Friederike Seyfried, director of the Egyptian Museum and Papyrus Collection at the Neues Museum in the German capital, said Cairo had clear evidence that Berlin's acquisition of the priceless sculpture nearly a century ago was legal.
"The documents on the division of archaeological finds made by the German Orient Society dating from January 1913, which Hawass has at his disposal, clearly show that the bust of Nefertiti is legally in Berlin," she said, referring to Egypt's antiquities chief Zahi Hawass.
"The position of the German side is clear and unambiguous – the acquisition of the bust by the Prussian state was legal," Seyfried said in a statement.
Seyfried noted that Egyptian officials had often staked a claim to the bust of the ancient beauty in the media but said that the Egyptian government had never made an official demand for the sculpture to be returned.
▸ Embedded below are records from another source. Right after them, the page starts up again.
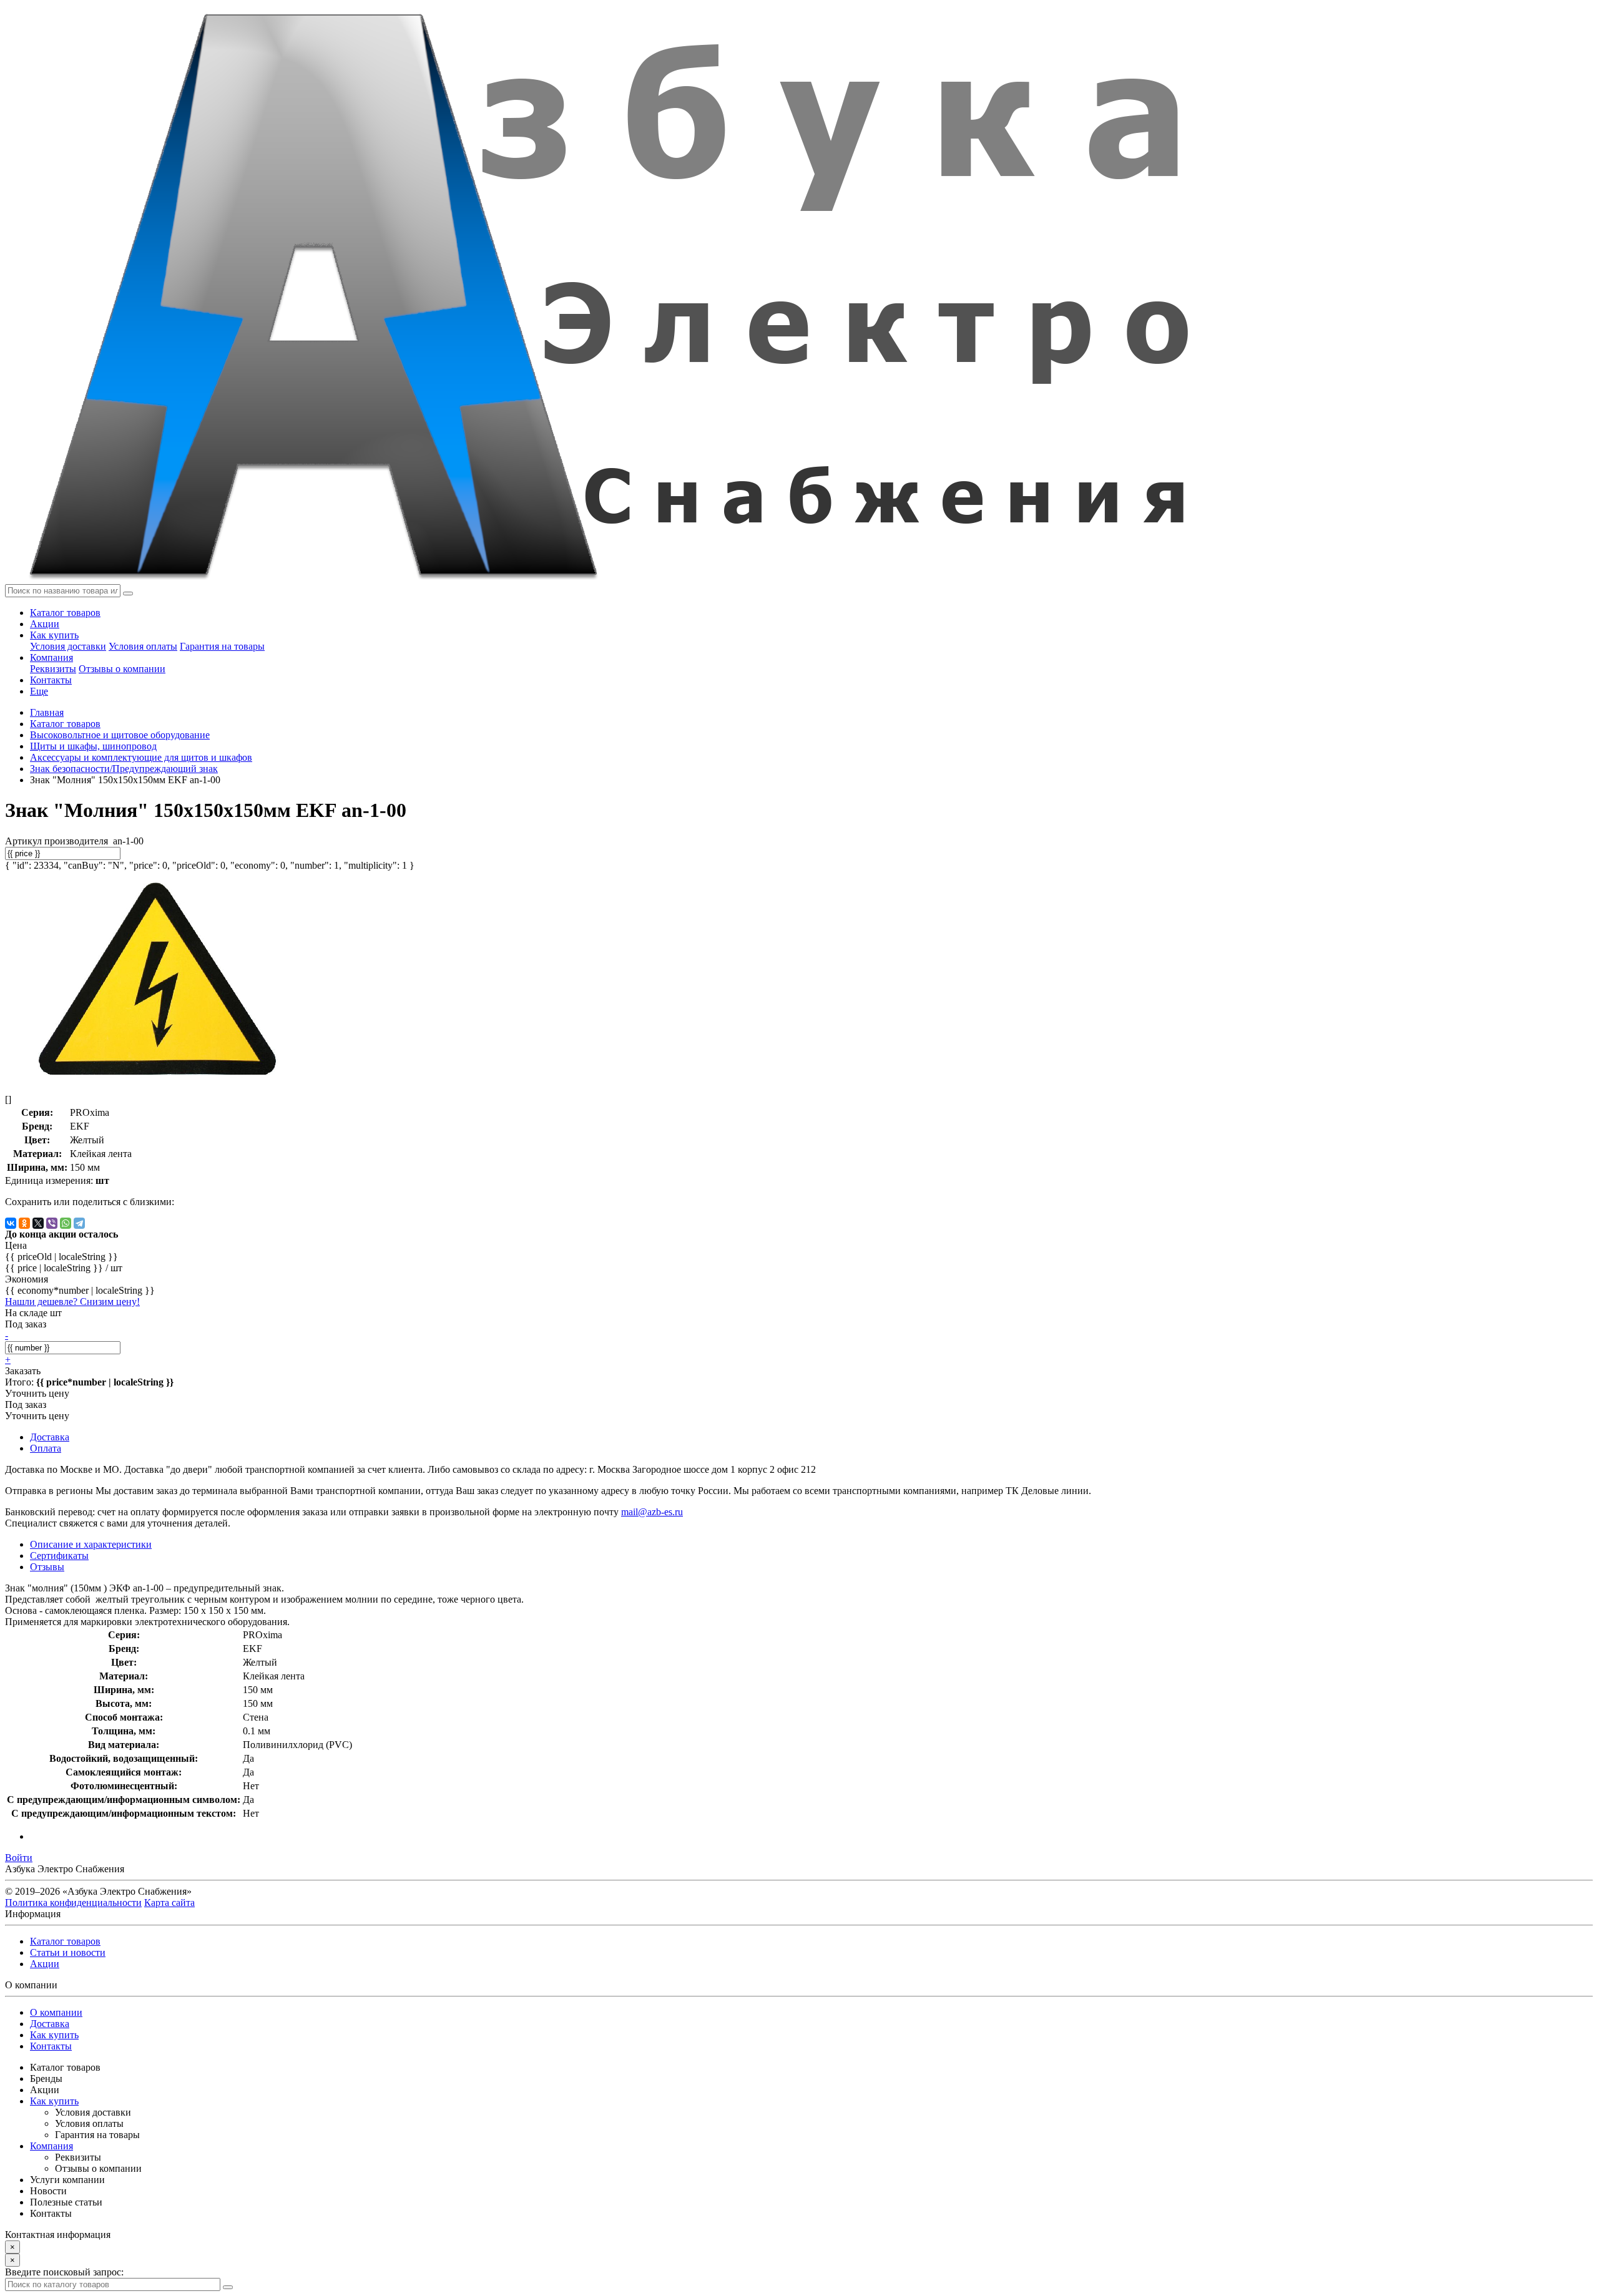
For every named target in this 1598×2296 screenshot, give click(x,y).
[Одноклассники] (24, 1223)
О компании (56, 2012)
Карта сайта (169, 1902)
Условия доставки (68, 646)
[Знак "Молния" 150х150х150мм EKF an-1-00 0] (155, 1078)
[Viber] (51, 1223)
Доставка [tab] (49, 1437)
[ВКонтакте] (10, 1223)
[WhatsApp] (65, 1223)
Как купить (54, 635)
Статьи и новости (67, 1952)
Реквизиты (53, 668)
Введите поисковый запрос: (64, 2272)
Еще (39, 691)
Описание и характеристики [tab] (91, 1544)
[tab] (59, 1555)
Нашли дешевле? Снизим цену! (72, 1301)
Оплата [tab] (45, 1448)
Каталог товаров (65, 612)
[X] (38, 1223)
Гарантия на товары (222, 646)
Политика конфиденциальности (73, 1902)
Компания (51, 657)
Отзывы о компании (122, 668)
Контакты (51, 680)
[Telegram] (79, 1223)
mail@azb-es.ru (652, 1512)
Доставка (49, 2023)
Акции (44, 623)
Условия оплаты (143, 646)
She also disputed media reports that Nefertiti, long a bone of contention between the two countries, was the subject of the meeting with Hawass in Cairo Sunday, saying they had discussed future cooperation such as joint exhibitions.
Hawass, who heads the Supreme Council of Antiquities, said Sunday that Cairo planned to demand the return of Nefertiti, accusing Germany of fraudulently acquiring it.
The statue was discovered in 1912 in southern Egypt by German Egyptologist Ludwig Borchardt.
Egypt first requested the statue's return in 1930 but successive German governments have refused.
Hawass claims that Nefertiti was sneaked out of Egypt under a coating of clay and shipped to Germany.
Nefertiti, renowned as one of history's great beauties, was the wife of Pharaoh Akhenaton, who is remembered for having converted his kingdom to monotheism with the worship of one sun god, Aton.